__Extrait__
Il arrive toutefois que la télévision nous offre des débats approfondis sur le conflit social, où se font alors entendre des paroles hétérodoxes. Ainsi France 5 consacre une émission de « C ce soir » à la question « Grands patrons : sont-ils trop payés ? » (19/10), avec, parmi les invités, Olivier Besancenot (NPA). Mais il reste que dans la plupart des cas les premiers concernés, non professionnels de la parole publique, sont relégués à la marge du traitement médiatique, leur parole restant circonscrite à de brefs micros-trottoirs.


« Prise d’otage », « galère » : les mots pour le dire


Comme à chaque mouvement social, les mêmes mécanismes de délégitimation et de démobilisation se mettent en place avec un récit dominant : celui d’une « minorité » prenant « en otage » la « majorité silencieuse ». Ainsi Dominique Seux, dans l’« édito éco » qu’il tient quotidiennement sur France Inter (10/10) : « On a vu partout des queues interminables dans des stations-services. On a vu des scènes tendues entre automobilistes. On a vu un scénario bien huilé se répéter une nouvelle fois : quelques grévistes prendre en otage des centaines de milliers de personnes. »

Ce cadrage sera dominant dans les reportages des JT, qui font la part belle « aux galères » des usagers, à coups de micros-trottoirs dans les bouchons aux abords des stations-services. Par exemple, dans un reportage du 13h de TF1 (8/10), la parole est essentiellement donnée aux automobilistes… laissant seulement 15 secondes à un syndicaliste (sur un reportage de 2 minutes 27 secondes).

Même logique sur LCI :



Ou encore dans Midi Libre (11/10), où on s’inquiète des conséquences pour les usagers :

« Je suis handicapé, faire mes dialyses trois fois par semaine c’est vital, sinon je crève ». Alors, casquette vissée sur la tête, chemise bleue épaisse, Philippe, 60 ans, patiente dans la queue interminable qui s’étire le long de la station Total de Saint-Jean-de-Védas (Hérault) ce mardi 11 octobre. Sa Peugeot est en réserve et, sans carburant, sa santé serait en danger car il n’a pas de solution pour rallier l’hôpital. « Lundi, j’ai fait quatre heures de dialyse, aujourd’hui trois heures de queue. Bah, si les grévistes estiment qu’ils sont mal payés... » se résigne cet ancien routier qui vivote avec sa pension de 930 €. Il se dit pourtant « inquiet » pour les jours qui arrivent.

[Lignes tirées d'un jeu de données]
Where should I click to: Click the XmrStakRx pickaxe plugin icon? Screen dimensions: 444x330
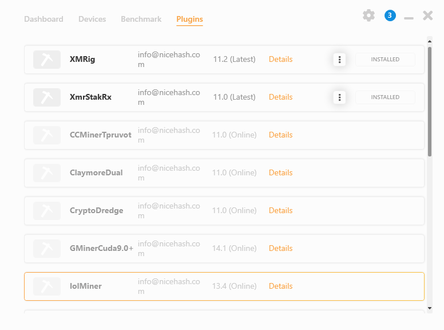pos(47,97)
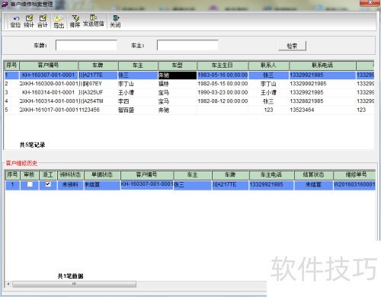Click the scrollbar left arrow

[x=8, y=284]
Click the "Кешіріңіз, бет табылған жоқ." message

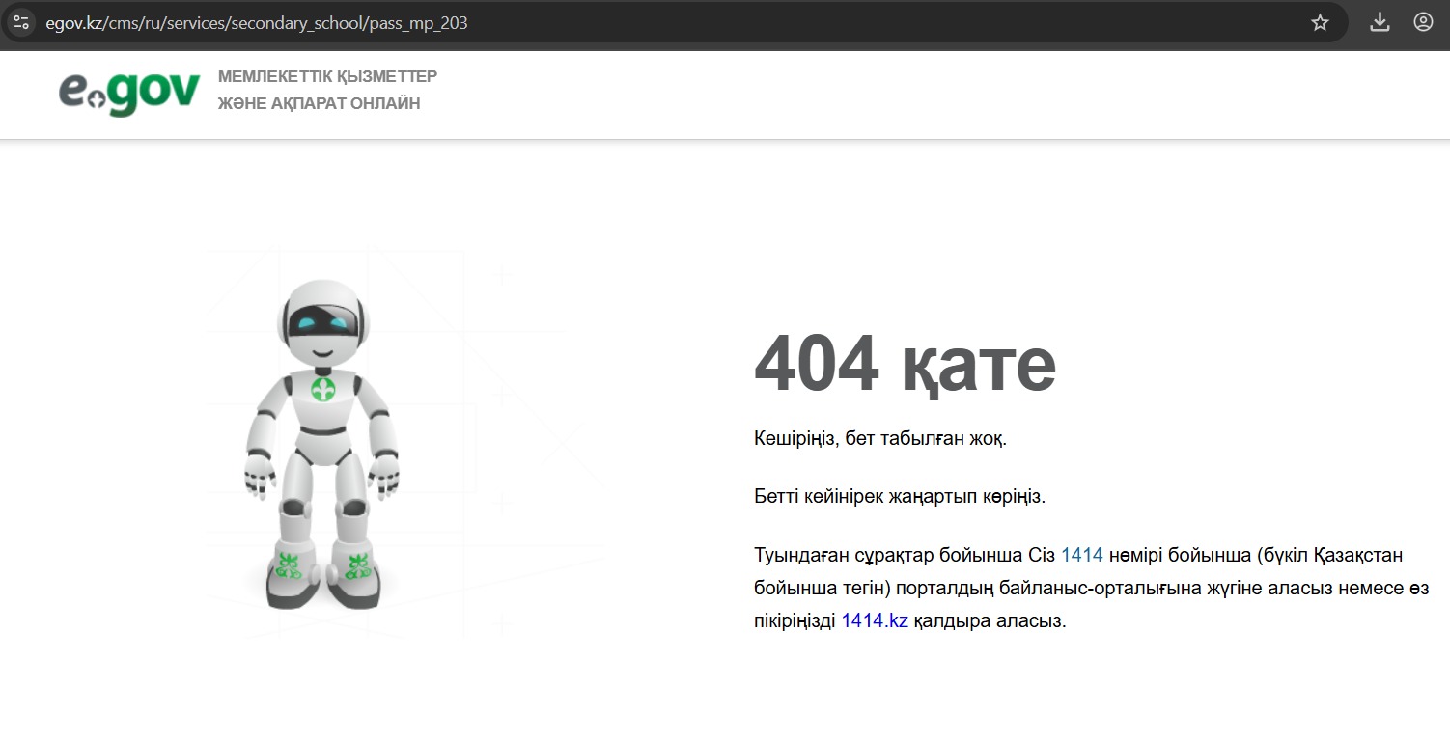click(879, 439)
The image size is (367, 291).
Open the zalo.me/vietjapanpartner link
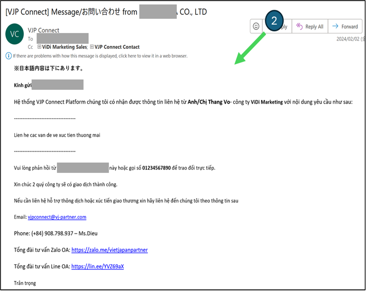[x=110, y=250]
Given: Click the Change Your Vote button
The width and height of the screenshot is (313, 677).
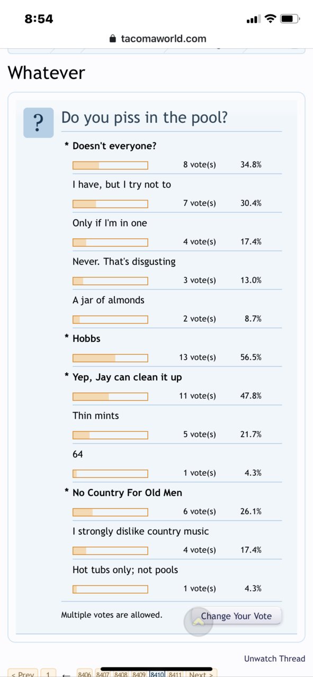Looking at the screenshot, I should (x=236, y=616).
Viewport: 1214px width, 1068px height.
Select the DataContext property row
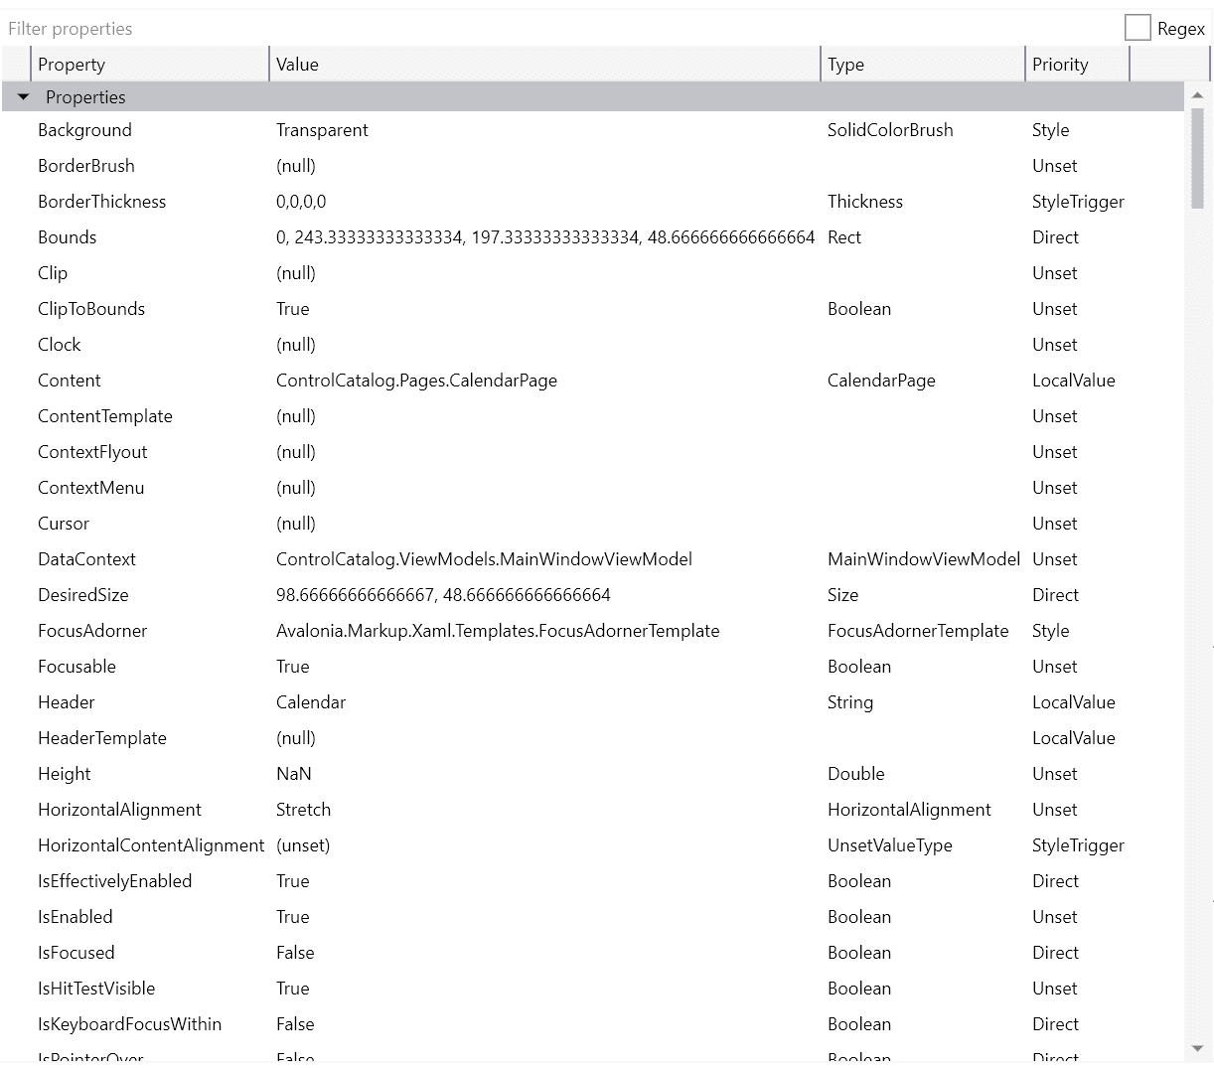tap(86, 559)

__Consigne A__
Résumez l'extrait en deux phrases.
__Consigne B__
Reprenez sans rien changer le passage de l'extrait allant de « Même logique sur » jusqu'à « jours qui arrivent. ».

__Votre réponse A__
Si la télévision offre parfois des débats approfondis sur le conflit social, les premiers concernés restent le plus souvent relégués à la marge du traitement médiatique, leur parole étant circonscrite à de brefs micros-trottoirs. Comme à chaque mouvement social, un récit dominant présente une « minorité » prenant « en otage » la « majorité silencieuse », un cadrage repris par les JT qui font la part belle aux « galères » des usagers, à l'image d'un reportage de TF1 laissant seulement 15 secondes à un syndicaliste.

__Votre réponse B__
Même logique sur LCI :



Ou encore dans Midi Libre (11/10), où on s’inquiète des conséquences pour les usagers :

« Je suis handicapé, faire mes dialyses trois fois par semaine c’est vital, sinon je crève ». Alors, casquette vissée sur la tête, chemise bleue épaisse, Philippe, 60 ans, patiente dans la queue interminable qui s’étire le long de la station Total de Saint-Jean-de-Védas (Hérault) ce mardi 11 octobre. Sa Peugeot est en réserve et, sans carburant, sa santé serait en danger car il n’a pas de solution pour rallier l’hôpital. « Lundi, j’ai fait quatre heures de dialyse, aujourd’hui trois heures de queue. Bah, si les grévistes estiment qu’ils sont mal payés... » se résigne cet ancien routier qui vivote avec sa pension de 930 €. Il se dit pourtant « inquiet » pour les jours qui arrivent.